EXERCISE DESCRIPTION: When a line in the entries contains the word "bottom", copy that line in full.

DATASET RECORDS:
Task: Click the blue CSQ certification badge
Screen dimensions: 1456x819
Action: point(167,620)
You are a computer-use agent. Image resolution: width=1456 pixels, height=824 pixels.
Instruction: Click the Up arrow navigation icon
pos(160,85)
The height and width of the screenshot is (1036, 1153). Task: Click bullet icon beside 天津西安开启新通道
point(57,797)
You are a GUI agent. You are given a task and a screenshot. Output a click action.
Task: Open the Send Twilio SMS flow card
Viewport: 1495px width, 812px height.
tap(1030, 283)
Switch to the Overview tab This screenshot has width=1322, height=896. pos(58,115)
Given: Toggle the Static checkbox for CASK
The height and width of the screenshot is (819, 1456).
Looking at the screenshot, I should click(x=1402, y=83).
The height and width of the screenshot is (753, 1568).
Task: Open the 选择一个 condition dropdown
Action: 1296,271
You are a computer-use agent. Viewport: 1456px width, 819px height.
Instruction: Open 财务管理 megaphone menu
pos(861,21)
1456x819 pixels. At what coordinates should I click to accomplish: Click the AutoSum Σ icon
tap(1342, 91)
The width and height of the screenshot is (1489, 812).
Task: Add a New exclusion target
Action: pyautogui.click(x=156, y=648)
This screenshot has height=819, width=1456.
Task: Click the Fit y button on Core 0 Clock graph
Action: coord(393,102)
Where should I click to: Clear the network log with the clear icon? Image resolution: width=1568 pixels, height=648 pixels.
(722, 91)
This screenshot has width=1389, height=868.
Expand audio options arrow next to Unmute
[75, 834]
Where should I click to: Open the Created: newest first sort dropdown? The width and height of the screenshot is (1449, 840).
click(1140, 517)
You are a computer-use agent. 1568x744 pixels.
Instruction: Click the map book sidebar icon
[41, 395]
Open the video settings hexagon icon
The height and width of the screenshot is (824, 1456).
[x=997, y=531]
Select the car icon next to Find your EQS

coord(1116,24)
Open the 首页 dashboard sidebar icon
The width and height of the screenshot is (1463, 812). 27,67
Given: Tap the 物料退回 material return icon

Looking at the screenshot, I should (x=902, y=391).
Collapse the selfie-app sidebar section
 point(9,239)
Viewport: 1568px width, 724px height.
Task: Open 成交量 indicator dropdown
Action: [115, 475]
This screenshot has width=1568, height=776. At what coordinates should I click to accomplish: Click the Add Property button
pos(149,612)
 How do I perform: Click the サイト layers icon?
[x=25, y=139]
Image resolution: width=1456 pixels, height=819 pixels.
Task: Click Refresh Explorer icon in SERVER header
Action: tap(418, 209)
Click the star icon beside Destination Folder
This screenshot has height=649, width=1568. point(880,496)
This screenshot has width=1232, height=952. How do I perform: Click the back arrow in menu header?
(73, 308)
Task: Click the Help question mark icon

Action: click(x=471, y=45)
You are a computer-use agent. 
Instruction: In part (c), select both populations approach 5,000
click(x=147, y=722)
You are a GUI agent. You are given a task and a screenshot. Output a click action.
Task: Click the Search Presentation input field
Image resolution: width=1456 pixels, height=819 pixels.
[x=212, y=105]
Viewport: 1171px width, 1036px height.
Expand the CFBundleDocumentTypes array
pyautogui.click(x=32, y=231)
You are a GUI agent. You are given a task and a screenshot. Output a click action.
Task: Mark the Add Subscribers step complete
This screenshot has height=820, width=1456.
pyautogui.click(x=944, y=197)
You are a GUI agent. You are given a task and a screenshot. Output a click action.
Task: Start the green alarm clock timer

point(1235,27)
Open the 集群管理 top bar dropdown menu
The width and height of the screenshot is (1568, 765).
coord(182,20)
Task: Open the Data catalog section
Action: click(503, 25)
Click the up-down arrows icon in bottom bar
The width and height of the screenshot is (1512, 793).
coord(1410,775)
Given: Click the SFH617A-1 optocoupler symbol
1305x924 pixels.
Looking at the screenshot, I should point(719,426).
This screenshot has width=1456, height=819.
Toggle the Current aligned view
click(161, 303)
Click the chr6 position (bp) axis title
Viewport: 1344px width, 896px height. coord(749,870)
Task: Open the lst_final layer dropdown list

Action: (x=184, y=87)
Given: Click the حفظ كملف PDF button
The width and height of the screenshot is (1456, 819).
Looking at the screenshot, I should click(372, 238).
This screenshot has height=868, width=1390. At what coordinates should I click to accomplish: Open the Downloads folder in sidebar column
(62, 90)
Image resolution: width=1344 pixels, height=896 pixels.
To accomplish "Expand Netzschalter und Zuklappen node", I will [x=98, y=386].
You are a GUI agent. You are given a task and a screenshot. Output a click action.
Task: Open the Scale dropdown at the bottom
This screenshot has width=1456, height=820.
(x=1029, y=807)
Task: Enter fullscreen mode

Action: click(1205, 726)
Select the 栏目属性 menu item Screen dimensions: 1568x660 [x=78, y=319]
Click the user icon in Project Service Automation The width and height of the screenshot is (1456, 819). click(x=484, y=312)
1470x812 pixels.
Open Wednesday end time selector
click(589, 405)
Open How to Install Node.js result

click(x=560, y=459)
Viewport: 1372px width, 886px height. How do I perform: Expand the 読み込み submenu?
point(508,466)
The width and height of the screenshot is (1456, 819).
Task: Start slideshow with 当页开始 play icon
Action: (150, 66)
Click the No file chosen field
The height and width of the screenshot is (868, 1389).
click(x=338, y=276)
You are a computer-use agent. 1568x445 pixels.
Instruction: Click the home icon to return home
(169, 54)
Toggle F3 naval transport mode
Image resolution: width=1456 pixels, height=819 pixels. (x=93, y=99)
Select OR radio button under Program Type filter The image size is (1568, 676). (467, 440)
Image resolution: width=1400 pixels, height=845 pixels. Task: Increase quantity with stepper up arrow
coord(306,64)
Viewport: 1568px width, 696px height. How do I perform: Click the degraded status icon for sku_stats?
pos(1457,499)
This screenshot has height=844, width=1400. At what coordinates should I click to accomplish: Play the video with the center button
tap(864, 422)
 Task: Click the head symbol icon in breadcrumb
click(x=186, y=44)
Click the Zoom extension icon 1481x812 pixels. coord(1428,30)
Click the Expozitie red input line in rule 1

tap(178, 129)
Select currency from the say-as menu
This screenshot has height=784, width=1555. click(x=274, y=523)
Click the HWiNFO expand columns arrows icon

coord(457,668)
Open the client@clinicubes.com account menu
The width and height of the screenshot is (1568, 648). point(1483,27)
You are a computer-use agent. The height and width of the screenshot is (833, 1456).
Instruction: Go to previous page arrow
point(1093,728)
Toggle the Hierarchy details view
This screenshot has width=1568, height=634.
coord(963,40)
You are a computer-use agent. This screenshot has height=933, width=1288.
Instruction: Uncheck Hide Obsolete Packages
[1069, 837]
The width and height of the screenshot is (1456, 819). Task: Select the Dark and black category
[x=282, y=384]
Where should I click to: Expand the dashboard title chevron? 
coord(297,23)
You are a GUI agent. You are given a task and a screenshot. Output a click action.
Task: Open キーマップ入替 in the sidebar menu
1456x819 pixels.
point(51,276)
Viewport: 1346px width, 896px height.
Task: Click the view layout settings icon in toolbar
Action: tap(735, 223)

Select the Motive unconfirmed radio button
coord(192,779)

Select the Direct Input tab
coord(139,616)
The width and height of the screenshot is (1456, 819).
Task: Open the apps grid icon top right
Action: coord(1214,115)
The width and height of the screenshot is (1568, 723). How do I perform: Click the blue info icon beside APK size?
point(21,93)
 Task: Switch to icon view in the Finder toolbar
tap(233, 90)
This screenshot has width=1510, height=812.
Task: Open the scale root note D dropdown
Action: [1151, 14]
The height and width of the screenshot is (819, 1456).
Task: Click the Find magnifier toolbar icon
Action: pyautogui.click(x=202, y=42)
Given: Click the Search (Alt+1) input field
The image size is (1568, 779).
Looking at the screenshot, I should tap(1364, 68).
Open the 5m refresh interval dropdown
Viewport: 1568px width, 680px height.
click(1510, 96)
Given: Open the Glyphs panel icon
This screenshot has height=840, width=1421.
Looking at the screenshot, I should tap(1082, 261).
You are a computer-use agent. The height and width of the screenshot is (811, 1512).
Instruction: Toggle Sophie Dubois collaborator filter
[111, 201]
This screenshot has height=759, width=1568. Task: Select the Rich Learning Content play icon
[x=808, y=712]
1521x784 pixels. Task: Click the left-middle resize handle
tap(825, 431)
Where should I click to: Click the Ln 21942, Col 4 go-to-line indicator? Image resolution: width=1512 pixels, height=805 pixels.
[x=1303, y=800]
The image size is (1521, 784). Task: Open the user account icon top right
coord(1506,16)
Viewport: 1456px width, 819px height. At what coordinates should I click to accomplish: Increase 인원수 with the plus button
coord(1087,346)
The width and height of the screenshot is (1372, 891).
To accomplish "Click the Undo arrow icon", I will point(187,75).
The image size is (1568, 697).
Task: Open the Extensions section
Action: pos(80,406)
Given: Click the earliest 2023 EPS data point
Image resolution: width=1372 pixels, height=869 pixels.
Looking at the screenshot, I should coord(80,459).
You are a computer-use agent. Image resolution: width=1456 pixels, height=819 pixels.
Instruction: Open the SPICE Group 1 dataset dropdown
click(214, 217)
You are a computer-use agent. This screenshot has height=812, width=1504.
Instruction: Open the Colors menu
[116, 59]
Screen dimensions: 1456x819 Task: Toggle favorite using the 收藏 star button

OUTPUT:
Click the up-down arrows icon in bottom bar
Task: Open the Scale dropdown at the bottom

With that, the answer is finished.